Ouster soup, I don't remember how long or when we started it, over 30 years ago. I learn last year that ousters are a French tradition on Christmas.

5. Kay Hunt
Celebration, FL,
Dec. 26, 2013

Just like Jason when I was a child we we're let loose in a store and we shopped from our siblings with a set price per gift. We would sometimes conspire with another to get a gift we wanted like a baton so we could learn to twirl. But our biggest tradition was the arrival of Mrs. Claus on New Years morning. With six kids in the house it always seemed that at least one child would not get all the gifts that our mother claimed should have been under the tree. So by New Year's morning Mrs.
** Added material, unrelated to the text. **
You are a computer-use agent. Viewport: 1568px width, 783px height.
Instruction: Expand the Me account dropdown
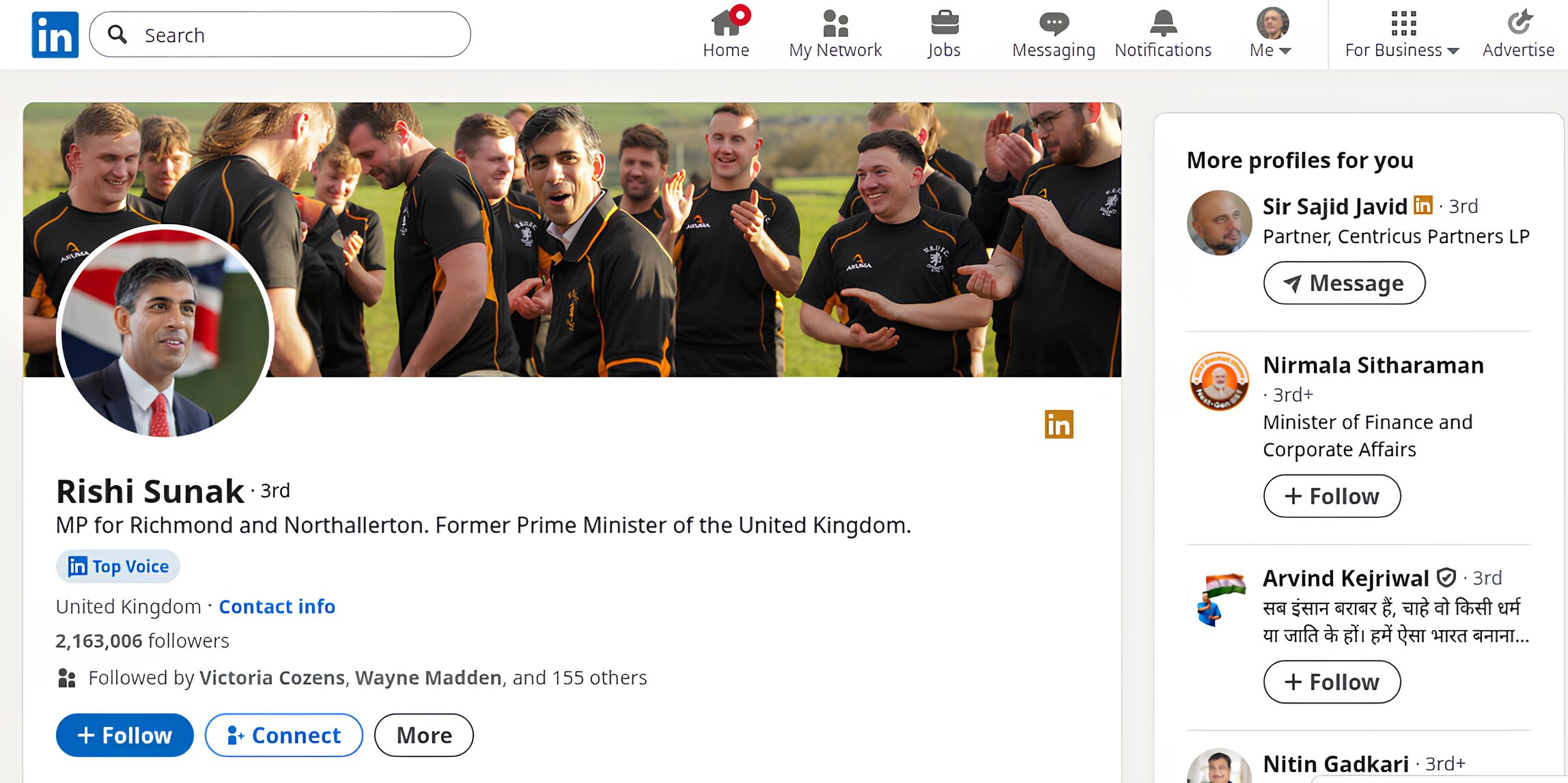pos(1272,34)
Claus would have found the gift and it would be waiting under the tree. I kept Mrs Claus alive in my traditions with my kids. Even when there is not lost gifts Mrs Claus brings a few fun things. Sometimes when my kids were small I would pick out a few gifts to hold back from Christmas just so that Mrs Claus would have something to bring. My kids are grown now but they still have the traitors in their homes.